The Philadelphia Inquirer Reviews River North Chicago Dance Company

January 16, 2010

Chicago dancers, Philly ties

By Merilyn Jackson

For The Inquirer

Sat. Jan. 16, 2010

There are reasons the 20-year-old River North Chicago Dance Company has a large Philadelphia following and draws appreciative audiences whenever it appears here, as it did Thursday at the Annenberg Center. Several members have local ties: Artistic director Frank Chaves trained and danced here in the '80s in the jazz-dance company Waves; Monique Haley, who performs this weekend in several pieces, including a work of her own, is a Philly native and University of the Arts grad; and well-known UArts teacher Jae Hoon Lim, a principal dancer with Koresh Dance Company, formerly danced with River North.

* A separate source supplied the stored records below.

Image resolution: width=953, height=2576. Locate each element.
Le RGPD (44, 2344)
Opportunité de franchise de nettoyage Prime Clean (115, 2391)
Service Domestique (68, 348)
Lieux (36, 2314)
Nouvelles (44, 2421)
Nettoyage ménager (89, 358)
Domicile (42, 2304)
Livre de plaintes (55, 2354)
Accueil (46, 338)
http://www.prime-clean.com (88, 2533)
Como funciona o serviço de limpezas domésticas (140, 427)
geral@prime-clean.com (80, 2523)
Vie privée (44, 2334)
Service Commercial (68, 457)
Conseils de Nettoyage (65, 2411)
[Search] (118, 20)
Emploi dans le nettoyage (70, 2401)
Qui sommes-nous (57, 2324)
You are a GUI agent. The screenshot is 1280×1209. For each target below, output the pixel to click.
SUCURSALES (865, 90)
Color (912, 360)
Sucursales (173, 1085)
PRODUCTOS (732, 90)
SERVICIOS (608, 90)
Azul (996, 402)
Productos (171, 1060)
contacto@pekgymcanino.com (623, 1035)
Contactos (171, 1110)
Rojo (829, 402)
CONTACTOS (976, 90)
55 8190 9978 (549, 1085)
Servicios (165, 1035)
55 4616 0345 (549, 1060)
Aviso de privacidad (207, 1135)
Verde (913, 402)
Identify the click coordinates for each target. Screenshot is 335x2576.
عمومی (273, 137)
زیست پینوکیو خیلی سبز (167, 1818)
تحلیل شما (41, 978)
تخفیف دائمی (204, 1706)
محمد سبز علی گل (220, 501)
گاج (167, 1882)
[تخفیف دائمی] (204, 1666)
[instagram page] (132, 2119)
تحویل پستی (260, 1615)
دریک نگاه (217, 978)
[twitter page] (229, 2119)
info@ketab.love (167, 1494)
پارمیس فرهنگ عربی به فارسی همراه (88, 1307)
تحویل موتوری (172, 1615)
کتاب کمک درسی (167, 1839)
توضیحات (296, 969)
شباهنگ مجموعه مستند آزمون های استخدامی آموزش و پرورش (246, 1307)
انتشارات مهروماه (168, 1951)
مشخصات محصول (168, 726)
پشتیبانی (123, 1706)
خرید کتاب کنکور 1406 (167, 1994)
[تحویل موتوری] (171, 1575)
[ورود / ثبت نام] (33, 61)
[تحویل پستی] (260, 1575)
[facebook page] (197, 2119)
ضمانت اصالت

Chaves tapped Philadelphia composer Evan Solot to write the music that bookended his Forbidden Boundaries, a high point in a many-splendored evening. Here the dancers' sheer white blouses billowed like clouds that easily turned into restraints as partners yanked them down over one another's shoulders or bound their arms with the stretched sleeves. A trio with Michael Gross, Lizzie MacKenzie, and Ricky Ruiz, to music by Ryuchi Sakamoto, had MacKenzie gyrating between the men to free herself. Solot's music in the final section, "Confrontation," built to a dazzling climax as its dynamic percussive rhythms underscored the dancers' final rejection of their boundaries.

Monique Haley used Akoya Afrobeat's Fela Kuti music for her piece Uhuru and danced in it as well. Having once seen 16 of Fela's wives shake it to his music, I thought a bit more booty action would have given the piece better energy.

Robert Battle's Ella, to Fitzgerald's wild vocalizing of her most memorable songs, has become a favorite solo for several female dancers, and was performed by Sarah Levitt with total abandon at the Painted Bride last year. Thursday night, River North dancer Lauren Kias did a fine, if careful, job with the reckless piece, scatting her body just a beat behind Ella's trills.

The closer, Chaves' 2005 Habaneras, The Music of Cuba, took on a folklorico look with the women swishing their long skirts and impishly jumping into the men's arms in cross-legged sitting positions. In the section "Hasta Siempre," the six company men storm the stage, Jeff Wolfe's beautiful classical lines keeping it silken. The final section, "El Manisero" (The Peanut Vendor), has the women line-dancing the rumba to the famous song with its joyful trumpet wailing across the rhythm. The swaying hips below their elegant bustiers gave audiences yet another reason to follow River North whenever it comes to town.